Iglesias irrumpió en nuestras vidas como locutor de una televisión de barrio, al frente de un equipo elocuente y lleno de confianza en sus posibilidades. Desde el principio, el plan consistía en trazar un itinerario preciso para la toma del poder basado en el camuflaje programático y sostenido por los pilares populistas que tan exitosamente movilizaron al personal en América Latina en los primeros años del siglo XXI.
Las banderas rojas y la simbología más inequívocamente izquierdista suponían un lastre electoral y resultaba necesario -eso pensaban Iglesias y su gente- crear una fuerza de élite para un relampagueante asalto al poder. No podían esperar. Era «ahora o nunca».
El movimiento de los indignados del 15M, de tan naíf y blandito, con sus asambleas de catequesis y sus acampadas primaverales, fue rápidamente instrumentalizado por la extrema izquierda, abriéndose un periodo de ataques impúdicos contra un sistema constitucional español que se había quedado grogui por la crisis económica. La casta, el Régimen del 78 y el escrache, es decir, el acoso, como jarabe democrático, fueron términos clave para la batasunización del espacio público. Ante la pasividad de los representantes electos y de unos medios de comunicación incapaces de cumplir con su responsabilidad formativa, fue, poco a poco, imponiéndose un discurso de homogeneización ideológica con Podemos como núcleo irradiador y referencia política.
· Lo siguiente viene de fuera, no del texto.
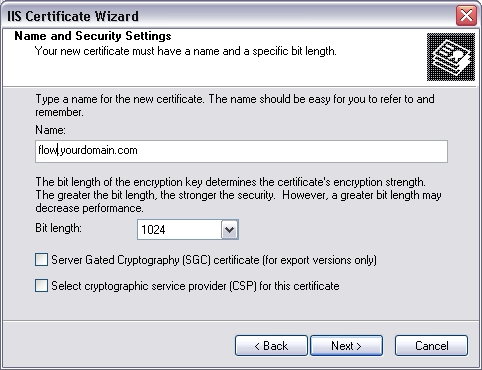Viewport: 482px width, 370px height.
Task: Focus the certificate Name text field
Action: point(241,151)
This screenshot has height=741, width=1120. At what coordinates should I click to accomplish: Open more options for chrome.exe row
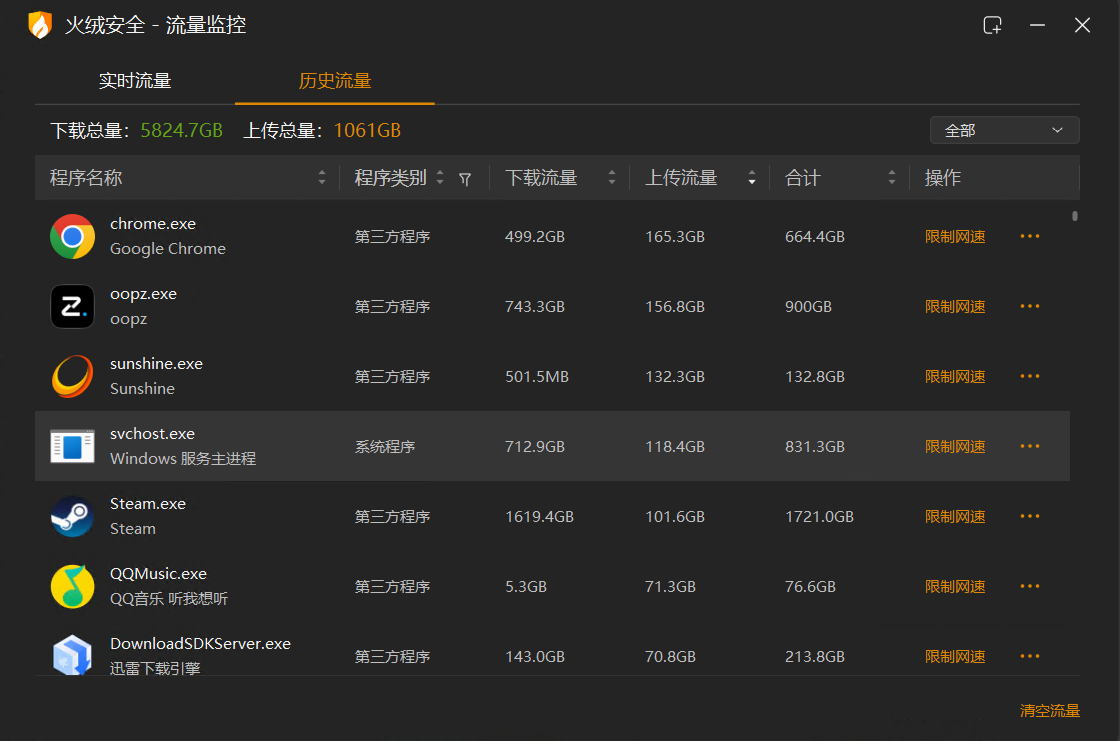tap(1030, 237)
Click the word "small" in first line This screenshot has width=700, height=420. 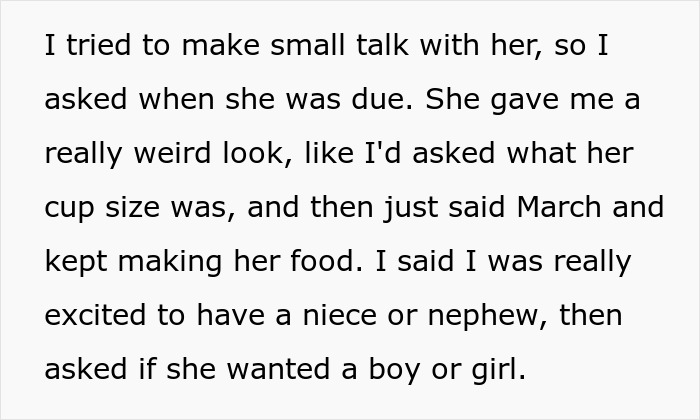coord(308,45)
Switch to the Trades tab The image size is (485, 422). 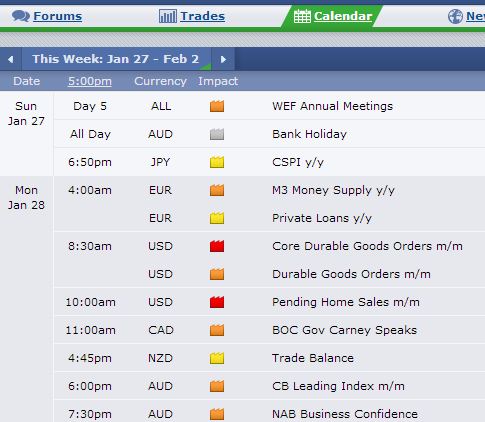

Ese asalto al poder que pretendía Iglesias no debía demorarse y, para consumarlo, había que despojar al adversario, no únicamente de la razón coyuntural que brota en cualquier debate público, sino de su mero derecho a la participación como interlocutor posible. Deshumanizar al otro, convertirlo en un enemigo al estilo 'schmittiano' -cuya existencia sirve únicamente para despertar el clima de excepción y estimular la cooperación revolucionaria-, era un ingrediente ineludible de aquella estrategia. La proliferación de comisarios políticos fue otra consecuencia desagradable del intento de triunfo de Podemos, por aquel entonces, como recordarán, todavía una fuerza ni de izquierdas ni de derechas. El fracaso de la urgencia electoral y la conversión de Podemos en un partido más, con sus escisiones y con su Galapagar, han terminado con la motivación política de Iglesias. Desde luego, no con su presencia. Volverá, quizás, reconvertido en comunicador estrella. Estaba claro, cuando lo vimos por primera vez, que este individuo, de una forma o de otra, nos acompañaría para siempre.